The Precarity Lab, of which I’ve been a founding member since 2016, has pursued a research agenda committed to understanding digital technologies in a context of intensifying precarization and capitalist crisis. The vast reach and complexity of networked technologies required, we thought, a different way to examine them, one that would be interdisciplinary, multi-sited, and comparative. To pursue this research agenda, we experimented with collaborative research and writing. And so all of the members and collaborators of the lab have their own (inter)disciplinary expertise (i.e., Information Studies, Ethnic Studies, Latina/o Studies, African American Studies, STS, Ethnography, History) and geographical areas of focus (i.e., the US, Europe, China, Palestine, US-Mexico border, South Asia). The results are two co-written pieces, one published by Social Text and the book Technoprecarious, which just came out at the end of 2020.

3. What sort of classes do you teach at UT? How does your research inform your teaching?
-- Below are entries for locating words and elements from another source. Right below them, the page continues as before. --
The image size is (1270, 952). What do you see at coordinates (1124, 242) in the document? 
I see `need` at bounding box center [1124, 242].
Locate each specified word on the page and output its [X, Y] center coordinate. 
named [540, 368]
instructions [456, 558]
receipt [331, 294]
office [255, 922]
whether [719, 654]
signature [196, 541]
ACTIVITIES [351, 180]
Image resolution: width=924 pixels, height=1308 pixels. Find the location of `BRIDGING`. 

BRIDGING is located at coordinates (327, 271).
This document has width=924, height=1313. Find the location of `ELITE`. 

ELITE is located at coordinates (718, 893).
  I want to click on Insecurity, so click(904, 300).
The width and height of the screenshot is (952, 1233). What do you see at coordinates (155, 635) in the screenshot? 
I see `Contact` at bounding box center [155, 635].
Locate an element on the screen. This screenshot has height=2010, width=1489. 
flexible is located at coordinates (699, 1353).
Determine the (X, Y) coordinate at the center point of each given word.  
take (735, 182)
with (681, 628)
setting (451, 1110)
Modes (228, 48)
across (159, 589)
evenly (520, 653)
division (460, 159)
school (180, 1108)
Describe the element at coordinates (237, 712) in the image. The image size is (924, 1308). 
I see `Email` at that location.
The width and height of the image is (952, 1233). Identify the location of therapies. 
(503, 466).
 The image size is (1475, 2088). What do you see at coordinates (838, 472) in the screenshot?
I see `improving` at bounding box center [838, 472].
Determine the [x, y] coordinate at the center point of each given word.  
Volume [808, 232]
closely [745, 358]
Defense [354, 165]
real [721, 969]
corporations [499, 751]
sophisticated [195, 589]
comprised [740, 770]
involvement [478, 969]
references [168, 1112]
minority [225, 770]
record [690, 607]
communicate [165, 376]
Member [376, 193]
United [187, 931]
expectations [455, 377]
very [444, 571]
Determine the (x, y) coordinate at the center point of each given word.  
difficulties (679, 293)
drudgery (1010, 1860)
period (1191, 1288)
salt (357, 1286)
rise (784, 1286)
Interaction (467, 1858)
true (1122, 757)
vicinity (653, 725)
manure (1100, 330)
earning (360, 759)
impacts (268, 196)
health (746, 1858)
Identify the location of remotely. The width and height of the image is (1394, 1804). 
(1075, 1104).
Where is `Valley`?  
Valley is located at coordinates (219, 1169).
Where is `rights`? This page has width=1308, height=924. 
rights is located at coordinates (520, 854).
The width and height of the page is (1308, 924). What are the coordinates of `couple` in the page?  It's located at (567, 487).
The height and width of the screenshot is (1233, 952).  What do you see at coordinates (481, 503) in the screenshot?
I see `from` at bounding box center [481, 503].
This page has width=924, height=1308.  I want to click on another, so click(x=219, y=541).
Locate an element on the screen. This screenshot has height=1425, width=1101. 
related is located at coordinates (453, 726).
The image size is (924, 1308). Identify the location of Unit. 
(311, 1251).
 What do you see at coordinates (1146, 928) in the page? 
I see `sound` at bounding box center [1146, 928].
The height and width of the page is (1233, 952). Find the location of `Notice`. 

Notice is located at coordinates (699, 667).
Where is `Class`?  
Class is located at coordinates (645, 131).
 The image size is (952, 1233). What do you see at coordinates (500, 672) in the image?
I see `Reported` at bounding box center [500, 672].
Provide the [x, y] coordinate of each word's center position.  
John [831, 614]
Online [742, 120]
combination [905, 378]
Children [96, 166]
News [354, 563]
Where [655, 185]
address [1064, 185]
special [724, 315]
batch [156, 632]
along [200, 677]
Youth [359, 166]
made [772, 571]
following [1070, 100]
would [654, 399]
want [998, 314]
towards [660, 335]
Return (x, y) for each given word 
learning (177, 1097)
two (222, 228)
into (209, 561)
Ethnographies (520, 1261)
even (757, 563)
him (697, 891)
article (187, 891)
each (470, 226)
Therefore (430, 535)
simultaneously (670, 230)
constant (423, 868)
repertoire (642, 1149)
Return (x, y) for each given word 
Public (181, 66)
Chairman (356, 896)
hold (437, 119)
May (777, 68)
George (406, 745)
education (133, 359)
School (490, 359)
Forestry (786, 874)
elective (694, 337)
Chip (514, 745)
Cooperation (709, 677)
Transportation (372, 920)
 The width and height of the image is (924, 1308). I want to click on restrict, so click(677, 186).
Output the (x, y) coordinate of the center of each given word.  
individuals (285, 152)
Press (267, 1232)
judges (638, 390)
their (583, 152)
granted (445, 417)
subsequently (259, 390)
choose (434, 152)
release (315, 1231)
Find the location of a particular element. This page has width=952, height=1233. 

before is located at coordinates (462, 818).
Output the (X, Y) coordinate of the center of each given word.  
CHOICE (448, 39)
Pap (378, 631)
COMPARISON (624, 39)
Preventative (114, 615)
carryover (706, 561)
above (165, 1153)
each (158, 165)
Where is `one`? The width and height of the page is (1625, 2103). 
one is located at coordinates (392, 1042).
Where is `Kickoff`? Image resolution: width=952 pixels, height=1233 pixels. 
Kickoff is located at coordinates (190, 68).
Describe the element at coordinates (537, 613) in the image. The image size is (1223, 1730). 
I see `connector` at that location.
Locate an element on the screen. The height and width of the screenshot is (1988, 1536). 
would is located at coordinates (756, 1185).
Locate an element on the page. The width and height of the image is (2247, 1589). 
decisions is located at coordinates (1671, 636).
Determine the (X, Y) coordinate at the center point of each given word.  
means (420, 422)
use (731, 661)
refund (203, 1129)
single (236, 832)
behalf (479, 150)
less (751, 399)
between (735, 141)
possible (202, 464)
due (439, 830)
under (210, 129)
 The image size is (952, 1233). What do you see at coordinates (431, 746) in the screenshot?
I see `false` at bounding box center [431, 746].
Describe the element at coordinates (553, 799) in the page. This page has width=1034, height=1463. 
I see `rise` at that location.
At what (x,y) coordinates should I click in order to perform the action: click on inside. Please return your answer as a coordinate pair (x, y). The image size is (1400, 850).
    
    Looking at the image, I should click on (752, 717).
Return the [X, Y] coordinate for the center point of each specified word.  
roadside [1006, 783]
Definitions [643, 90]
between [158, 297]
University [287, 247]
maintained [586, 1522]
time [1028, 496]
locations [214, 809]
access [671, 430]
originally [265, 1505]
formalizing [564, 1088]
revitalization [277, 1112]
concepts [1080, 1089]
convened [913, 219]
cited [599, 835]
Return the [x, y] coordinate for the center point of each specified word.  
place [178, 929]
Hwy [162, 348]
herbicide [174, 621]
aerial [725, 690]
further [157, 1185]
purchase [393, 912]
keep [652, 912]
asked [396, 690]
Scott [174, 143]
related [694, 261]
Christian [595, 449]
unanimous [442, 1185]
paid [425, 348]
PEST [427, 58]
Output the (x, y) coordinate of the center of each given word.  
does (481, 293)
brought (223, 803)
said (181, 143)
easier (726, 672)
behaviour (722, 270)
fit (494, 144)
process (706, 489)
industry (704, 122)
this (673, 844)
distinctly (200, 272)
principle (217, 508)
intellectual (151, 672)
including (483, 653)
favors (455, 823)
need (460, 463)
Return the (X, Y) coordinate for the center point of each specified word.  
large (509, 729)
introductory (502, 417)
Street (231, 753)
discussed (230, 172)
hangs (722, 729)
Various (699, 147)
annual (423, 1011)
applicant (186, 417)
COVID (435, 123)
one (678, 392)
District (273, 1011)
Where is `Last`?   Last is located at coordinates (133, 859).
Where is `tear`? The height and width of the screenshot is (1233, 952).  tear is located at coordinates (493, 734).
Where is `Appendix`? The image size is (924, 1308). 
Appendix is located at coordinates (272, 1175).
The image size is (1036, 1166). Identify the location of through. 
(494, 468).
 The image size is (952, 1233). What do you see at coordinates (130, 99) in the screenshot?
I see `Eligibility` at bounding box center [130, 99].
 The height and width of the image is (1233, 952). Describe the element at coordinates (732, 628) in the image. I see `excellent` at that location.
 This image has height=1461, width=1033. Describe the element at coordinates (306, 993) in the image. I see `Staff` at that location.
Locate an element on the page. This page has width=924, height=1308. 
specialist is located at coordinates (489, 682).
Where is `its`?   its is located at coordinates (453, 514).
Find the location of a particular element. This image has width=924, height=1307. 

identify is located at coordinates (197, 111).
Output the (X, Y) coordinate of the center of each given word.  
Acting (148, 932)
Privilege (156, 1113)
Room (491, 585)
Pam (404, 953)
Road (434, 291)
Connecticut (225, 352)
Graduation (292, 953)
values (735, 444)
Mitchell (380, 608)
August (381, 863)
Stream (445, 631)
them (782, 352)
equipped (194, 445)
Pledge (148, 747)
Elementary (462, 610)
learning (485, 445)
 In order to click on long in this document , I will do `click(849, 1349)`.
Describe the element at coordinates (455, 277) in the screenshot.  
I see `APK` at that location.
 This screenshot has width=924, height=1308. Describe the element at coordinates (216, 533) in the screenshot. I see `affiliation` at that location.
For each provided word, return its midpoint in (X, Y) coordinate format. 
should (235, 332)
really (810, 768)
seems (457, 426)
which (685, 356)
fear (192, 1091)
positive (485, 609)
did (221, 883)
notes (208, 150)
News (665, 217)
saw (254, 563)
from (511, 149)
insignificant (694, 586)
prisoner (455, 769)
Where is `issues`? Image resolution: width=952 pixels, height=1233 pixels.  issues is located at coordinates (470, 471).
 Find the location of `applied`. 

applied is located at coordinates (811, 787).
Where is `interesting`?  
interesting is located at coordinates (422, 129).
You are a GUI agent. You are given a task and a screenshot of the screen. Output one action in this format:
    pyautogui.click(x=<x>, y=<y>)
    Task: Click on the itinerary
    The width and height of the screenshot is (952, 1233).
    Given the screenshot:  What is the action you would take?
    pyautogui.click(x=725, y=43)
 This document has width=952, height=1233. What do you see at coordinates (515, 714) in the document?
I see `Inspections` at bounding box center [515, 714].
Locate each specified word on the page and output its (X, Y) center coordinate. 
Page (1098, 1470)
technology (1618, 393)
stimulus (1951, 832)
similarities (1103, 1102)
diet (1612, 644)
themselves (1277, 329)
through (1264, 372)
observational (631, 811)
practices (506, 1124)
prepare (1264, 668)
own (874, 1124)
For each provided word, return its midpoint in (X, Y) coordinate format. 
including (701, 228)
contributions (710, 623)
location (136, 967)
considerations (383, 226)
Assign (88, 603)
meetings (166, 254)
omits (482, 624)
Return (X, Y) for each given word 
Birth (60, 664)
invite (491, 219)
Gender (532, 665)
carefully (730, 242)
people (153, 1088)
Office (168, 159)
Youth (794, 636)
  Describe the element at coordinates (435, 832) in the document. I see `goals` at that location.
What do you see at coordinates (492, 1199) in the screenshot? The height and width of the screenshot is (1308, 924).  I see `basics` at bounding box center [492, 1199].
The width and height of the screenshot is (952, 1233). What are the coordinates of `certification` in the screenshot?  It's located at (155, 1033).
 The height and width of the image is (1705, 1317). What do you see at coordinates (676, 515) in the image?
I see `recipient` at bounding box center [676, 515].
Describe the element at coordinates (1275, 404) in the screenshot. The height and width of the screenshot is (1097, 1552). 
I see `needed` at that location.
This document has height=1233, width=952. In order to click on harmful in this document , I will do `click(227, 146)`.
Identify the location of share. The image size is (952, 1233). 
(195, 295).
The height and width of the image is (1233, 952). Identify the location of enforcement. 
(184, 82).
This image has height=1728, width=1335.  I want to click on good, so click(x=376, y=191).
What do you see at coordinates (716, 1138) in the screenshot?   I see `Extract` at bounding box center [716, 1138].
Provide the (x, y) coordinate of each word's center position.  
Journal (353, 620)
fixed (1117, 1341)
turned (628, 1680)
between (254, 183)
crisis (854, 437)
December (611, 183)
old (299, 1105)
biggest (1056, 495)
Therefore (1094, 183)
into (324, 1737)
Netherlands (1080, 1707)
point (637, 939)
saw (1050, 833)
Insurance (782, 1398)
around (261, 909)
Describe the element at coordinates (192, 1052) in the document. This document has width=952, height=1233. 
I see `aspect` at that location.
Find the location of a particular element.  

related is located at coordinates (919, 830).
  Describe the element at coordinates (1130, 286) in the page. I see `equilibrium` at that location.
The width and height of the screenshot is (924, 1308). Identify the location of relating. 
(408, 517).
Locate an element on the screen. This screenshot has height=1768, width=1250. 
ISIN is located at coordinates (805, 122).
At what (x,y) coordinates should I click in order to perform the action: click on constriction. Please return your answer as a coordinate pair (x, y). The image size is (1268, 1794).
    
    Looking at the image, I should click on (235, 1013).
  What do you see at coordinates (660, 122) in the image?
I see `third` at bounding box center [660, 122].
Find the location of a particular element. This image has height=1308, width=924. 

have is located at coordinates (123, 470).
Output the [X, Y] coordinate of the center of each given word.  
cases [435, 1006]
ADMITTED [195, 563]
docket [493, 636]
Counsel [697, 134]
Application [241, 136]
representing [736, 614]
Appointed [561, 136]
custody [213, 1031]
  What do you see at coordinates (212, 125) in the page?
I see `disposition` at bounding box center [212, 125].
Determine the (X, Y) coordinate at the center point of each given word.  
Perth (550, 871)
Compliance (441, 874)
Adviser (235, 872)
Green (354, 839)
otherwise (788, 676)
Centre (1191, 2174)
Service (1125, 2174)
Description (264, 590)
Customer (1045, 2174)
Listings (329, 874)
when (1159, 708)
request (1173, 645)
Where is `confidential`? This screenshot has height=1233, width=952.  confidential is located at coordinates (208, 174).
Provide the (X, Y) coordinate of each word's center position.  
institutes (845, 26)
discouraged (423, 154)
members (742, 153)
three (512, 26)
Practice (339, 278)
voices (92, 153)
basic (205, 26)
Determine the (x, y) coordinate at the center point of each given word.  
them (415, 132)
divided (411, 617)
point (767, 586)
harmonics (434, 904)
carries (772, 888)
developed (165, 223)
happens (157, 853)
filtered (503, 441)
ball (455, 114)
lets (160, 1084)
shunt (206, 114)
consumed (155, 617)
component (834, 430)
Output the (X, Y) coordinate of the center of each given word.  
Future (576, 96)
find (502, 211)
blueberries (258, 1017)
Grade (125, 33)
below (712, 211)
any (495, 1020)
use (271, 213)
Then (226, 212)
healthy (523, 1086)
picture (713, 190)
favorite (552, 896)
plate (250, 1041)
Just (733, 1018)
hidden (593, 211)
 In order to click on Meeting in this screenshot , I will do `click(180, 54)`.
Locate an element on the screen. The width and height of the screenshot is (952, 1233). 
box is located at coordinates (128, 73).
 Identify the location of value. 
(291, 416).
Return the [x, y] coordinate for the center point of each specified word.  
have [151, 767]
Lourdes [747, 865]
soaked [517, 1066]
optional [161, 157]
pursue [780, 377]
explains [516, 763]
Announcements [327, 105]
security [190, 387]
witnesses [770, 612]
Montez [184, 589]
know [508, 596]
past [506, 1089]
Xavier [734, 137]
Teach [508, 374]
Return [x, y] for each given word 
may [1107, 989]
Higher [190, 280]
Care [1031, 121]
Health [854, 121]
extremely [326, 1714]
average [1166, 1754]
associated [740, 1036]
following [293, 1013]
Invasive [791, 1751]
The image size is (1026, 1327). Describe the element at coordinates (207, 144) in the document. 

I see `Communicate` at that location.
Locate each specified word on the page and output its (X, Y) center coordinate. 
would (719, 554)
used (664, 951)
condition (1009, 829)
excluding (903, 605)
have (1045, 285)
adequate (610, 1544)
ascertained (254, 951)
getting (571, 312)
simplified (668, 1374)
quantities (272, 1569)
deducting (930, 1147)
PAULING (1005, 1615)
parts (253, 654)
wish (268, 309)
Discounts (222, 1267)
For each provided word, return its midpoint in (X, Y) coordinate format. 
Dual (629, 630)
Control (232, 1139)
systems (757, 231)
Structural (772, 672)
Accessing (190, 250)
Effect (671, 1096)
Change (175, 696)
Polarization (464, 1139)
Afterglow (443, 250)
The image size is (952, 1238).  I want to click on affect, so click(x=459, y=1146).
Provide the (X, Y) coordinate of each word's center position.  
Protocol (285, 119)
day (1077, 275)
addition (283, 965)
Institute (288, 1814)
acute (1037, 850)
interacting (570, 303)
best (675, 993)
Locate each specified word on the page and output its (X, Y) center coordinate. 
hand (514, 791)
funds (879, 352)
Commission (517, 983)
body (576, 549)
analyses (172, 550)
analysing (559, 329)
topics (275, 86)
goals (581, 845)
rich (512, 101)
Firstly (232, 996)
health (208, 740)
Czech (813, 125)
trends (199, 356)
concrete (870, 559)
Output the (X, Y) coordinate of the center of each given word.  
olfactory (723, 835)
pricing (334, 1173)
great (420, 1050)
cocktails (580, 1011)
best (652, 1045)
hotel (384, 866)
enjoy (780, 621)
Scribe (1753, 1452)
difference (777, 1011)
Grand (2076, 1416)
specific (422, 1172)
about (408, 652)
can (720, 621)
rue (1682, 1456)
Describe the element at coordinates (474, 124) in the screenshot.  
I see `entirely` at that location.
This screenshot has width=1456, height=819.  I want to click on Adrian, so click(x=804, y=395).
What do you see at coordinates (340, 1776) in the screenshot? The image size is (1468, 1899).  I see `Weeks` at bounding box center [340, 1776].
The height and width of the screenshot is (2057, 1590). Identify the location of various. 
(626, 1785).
I haven’t been at UT long; I began my position in August 2020. Most of my classes are at the intersection of Digital Studies, Science & Technology Studies, Ethnic Studies, and American Studies. I’ve taught an undergrad class on “Digital Cultures” (AMS 370, previously titled “Art & Data in the Digital Age”), and this semester I’m teaching a graduate course on “Borderlands, Technology, Race” and an “Introduction to American Studies” that uses computers and the Internet as its core objects of study. The classes I teach, then, draw heavily from my areas of expertise.

4. What projects are you excited about working on in the future?

I’m working on a few projects at the moment. My main project is my book manuscript, The Cybernetic Border: Drones, Technology, and Intrusion, which grapples with the central role information technologies have played in border enforcement since the mid-twentieth century.

I’m also thrilled to be establishing the Border Tech Lab at UT Austin. The BTL draws inspiration from my experience in Precarity Lab where, first as a Ph.D. candidate and then as a postdoc, I worked closely with a range of thinkers. As the principal investigator of the BTL, I will work closely with undergraduate and graduate students to pursue interdisciplinary research on technologies and boundary production. We will ask how knowledge communities and technologies push the boundaries of imagination even as they work to delineate the boundaries of the possible. We will begin working on two projects. One is devoted to researching the place of anti-immigrant nativist organizations in the use of unmanned aerial systems. The other centers on the history of electronics manufacturing along the US-Mexico borderlands since the 1960s as a way to interrogate the technopolitics of special economic zones, non-essential knowledge, and disposability.

5. And, finally, the million-dollar question: if you had to describe American Studies in one sentence, what would you say?

I’m the last person to support fixing a definition of our field, so consider this a contingent, unstable, and changing description: American Studies is an interdisciplinary practice that pays close attention to the experiences of people in and in relation to the U.S., and its cultural and social formations.